LPA toured the inside and outside of the facility with Administrator the following was noted:
Infection Control: The facility has an infection control plan on file. The facility is clean, safe and sanitary. The facility trains staff initially upon hiring and annually thereafter on infection control and PPE. The facility has about a 30-day supply of PPE on hand. The facility has a book to sign in an out for visitors at the facility and hand sanitizer is present.
Operational Requirements: The facility is in compliance with the granted fire clearance. The facility is licensed for a capacity of 6, 5 of which can be non-ambulatory residents. The facility has an approved hospice waiver for 5.

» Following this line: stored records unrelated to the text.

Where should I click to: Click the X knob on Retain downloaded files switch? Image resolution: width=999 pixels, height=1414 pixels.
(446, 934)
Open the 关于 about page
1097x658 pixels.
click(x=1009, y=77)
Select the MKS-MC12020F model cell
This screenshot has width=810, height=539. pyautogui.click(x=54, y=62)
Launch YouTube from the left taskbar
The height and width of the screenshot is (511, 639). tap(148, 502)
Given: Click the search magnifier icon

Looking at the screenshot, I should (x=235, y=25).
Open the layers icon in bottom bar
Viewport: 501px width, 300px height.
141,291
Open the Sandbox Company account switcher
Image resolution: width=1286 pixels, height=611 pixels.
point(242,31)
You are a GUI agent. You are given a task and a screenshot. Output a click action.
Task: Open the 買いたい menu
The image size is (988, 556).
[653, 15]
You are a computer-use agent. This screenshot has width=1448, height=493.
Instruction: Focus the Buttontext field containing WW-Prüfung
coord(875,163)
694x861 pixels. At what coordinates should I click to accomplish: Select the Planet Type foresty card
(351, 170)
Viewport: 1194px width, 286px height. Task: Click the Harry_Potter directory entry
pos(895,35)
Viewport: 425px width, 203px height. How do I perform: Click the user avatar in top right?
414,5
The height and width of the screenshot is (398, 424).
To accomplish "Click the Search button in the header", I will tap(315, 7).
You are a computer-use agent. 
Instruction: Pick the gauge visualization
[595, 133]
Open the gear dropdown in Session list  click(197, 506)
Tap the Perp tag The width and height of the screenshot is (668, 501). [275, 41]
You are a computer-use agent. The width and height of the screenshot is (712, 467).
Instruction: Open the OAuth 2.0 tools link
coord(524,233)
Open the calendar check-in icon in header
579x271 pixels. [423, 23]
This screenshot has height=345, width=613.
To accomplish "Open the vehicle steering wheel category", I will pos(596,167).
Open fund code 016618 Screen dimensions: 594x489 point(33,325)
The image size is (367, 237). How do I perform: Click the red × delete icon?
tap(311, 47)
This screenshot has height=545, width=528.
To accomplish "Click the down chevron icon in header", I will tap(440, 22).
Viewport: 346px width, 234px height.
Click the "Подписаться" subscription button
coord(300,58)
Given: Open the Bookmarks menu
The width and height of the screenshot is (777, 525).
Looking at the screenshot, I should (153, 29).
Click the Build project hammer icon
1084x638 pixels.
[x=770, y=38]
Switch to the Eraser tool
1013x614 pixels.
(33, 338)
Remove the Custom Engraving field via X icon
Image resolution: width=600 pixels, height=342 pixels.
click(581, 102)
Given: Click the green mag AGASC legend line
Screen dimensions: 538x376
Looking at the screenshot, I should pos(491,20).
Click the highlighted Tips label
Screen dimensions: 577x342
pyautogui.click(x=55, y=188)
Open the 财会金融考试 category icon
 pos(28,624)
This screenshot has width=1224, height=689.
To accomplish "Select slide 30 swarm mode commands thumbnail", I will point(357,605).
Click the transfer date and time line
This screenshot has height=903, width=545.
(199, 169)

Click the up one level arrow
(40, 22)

Physical Plant & Environmental Safety: The facility is a 5 bedroom and 2 bathroom home currently occupying 6 residents. The facility has smoke detectors and 1 carbon monoxide monitor. The lighting and lamps in resident rooms are sufficient for the use of the facility and for resident’s comfort. The facility kitchen is clean, safe, and sanitary. The showers have non-skid mats. Toilet, hand washing and bathing facilities are operational. The pathways are clear of any obstructions. Facility is well lit inside and outside for safety. Disinfectant, cleaning solutions and poisons are locked in laundry room and under the kitchen sink. The facility has sufficient space inside and outside for activities and visiting. The facility has a backyard for client use with plenty of shade. The facility has telephone and internet service for resident use. The facility has fencing around the back yard with a self closing and self latching gate.
Continued 809-C
NAME OF LICENSING PROGRAM MANAGER: Kelly Burley
NAME OF LICENSING PROGRAM ANALYST: Rachael De Leon
LICENSING PROGRAM ANALYST SIGNATURE: DATE: 10/17/2025
I acknowledge receipt of this form and understand my licensing appeal rights as explained and received.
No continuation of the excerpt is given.